_Problem to work on:_ Reproduce the lines below exactly, from the one containing "Viewport: 1280px width, 943px height." through the one containing "This screenshot has", both included. Leave out any pictures.

_Source records:_
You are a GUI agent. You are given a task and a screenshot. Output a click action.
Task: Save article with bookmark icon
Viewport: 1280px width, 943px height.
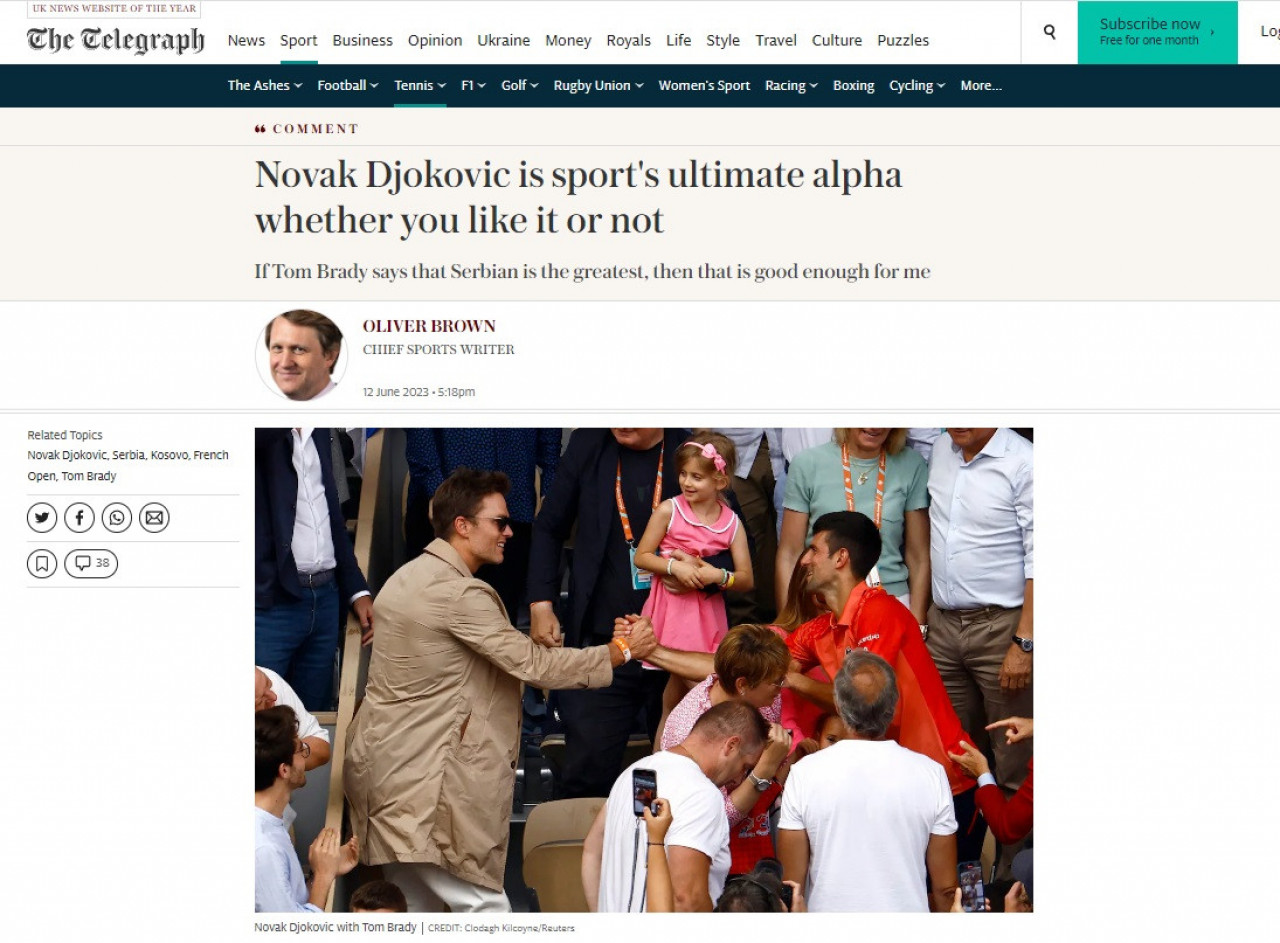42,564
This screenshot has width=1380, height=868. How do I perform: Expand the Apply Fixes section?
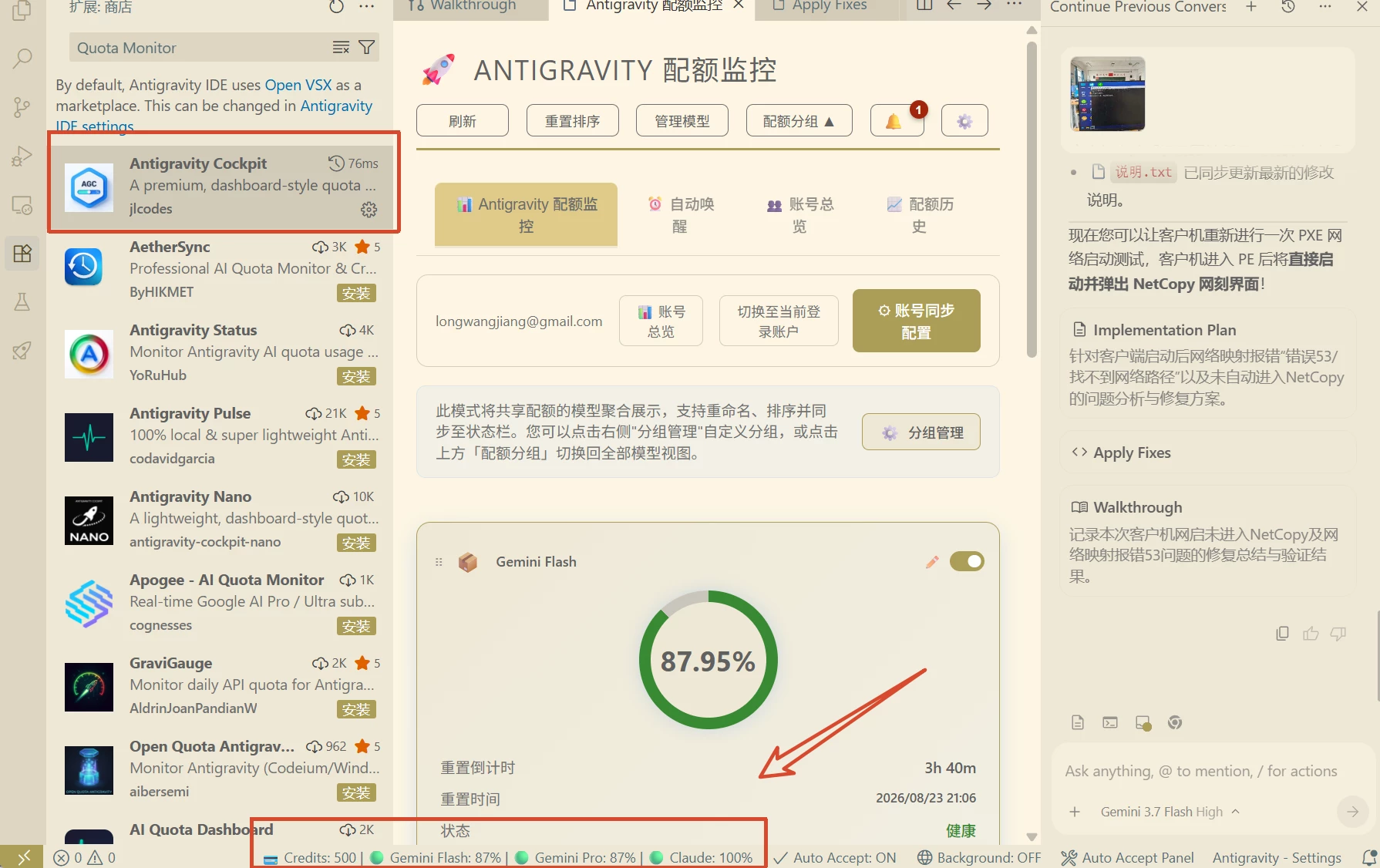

---

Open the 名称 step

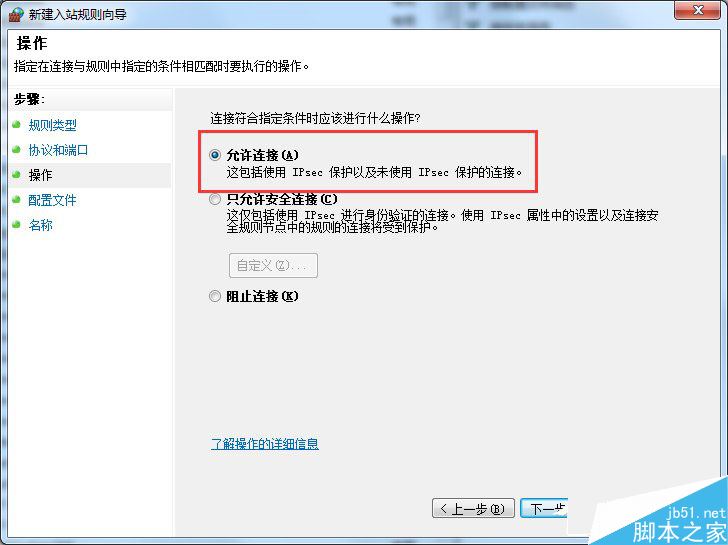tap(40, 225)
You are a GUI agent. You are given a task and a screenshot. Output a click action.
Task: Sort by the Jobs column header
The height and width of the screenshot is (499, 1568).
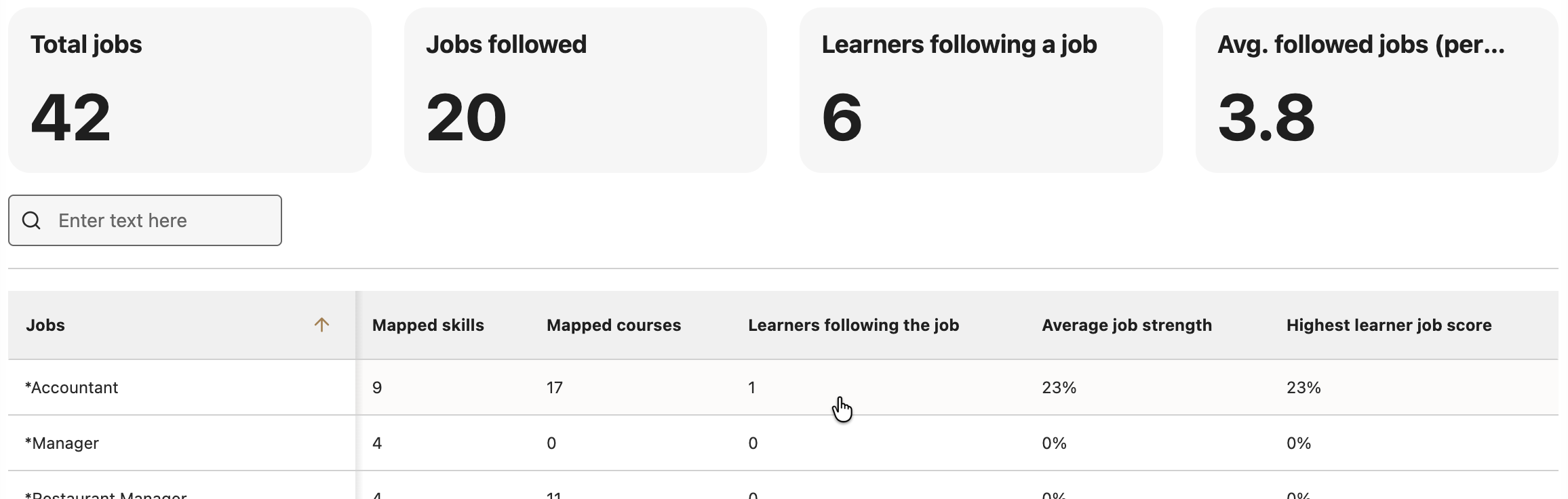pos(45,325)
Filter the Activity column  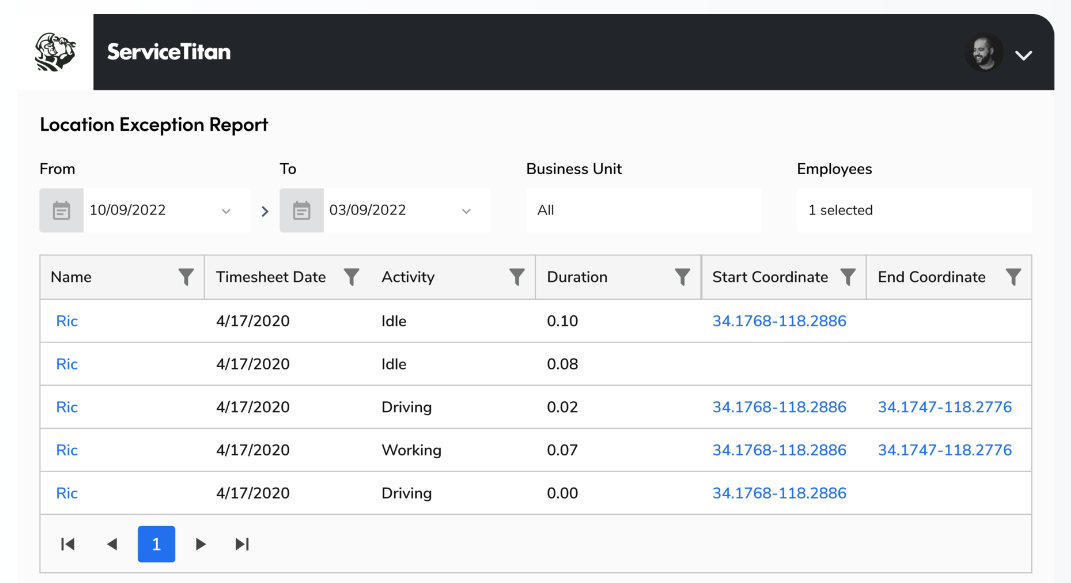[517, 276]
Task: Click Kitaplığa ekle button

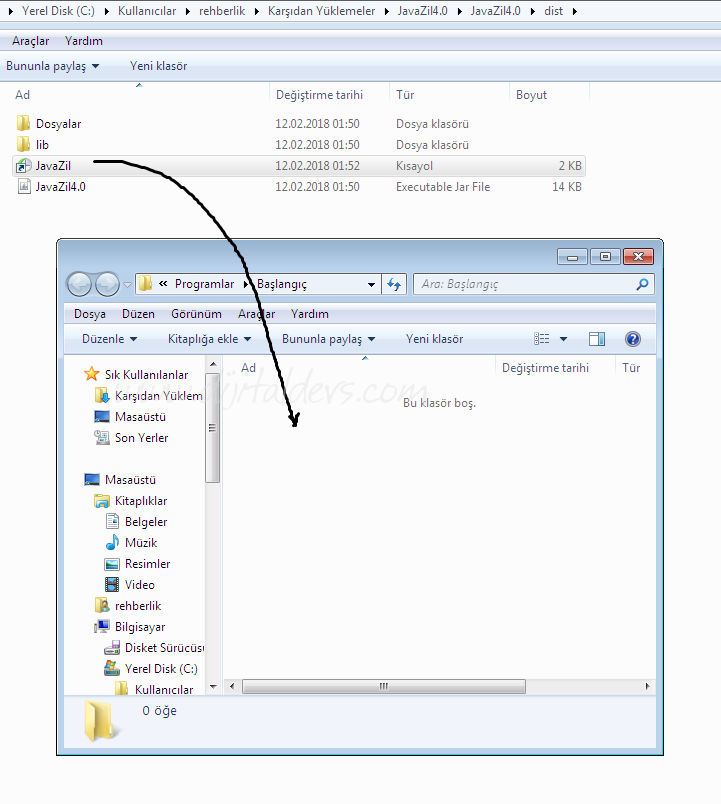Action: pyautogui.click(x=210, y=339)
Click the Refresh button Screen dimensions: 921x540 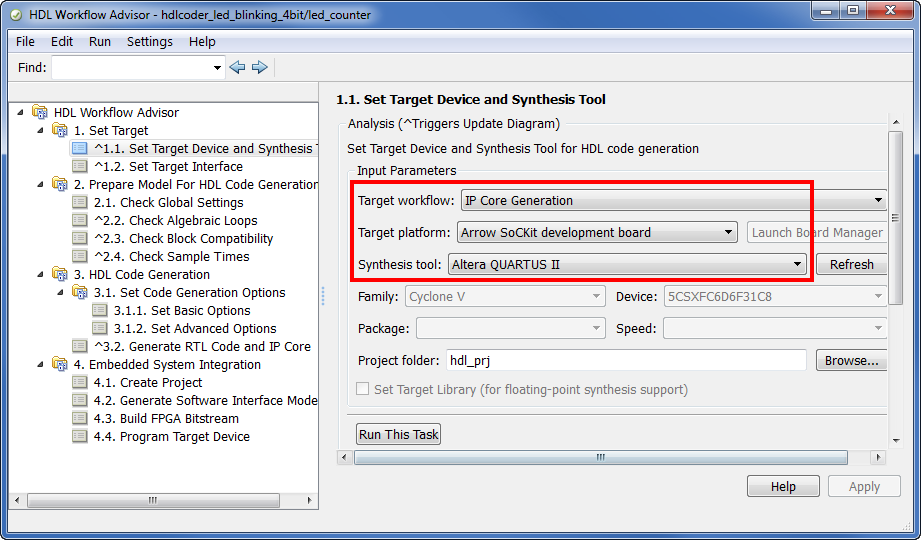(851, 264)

_Answer section:_
Viewport: 1280px width, 943px height.
42,564
This screenshot has width=1380, height=868. How do I perform: Expand the Apply Fixes section?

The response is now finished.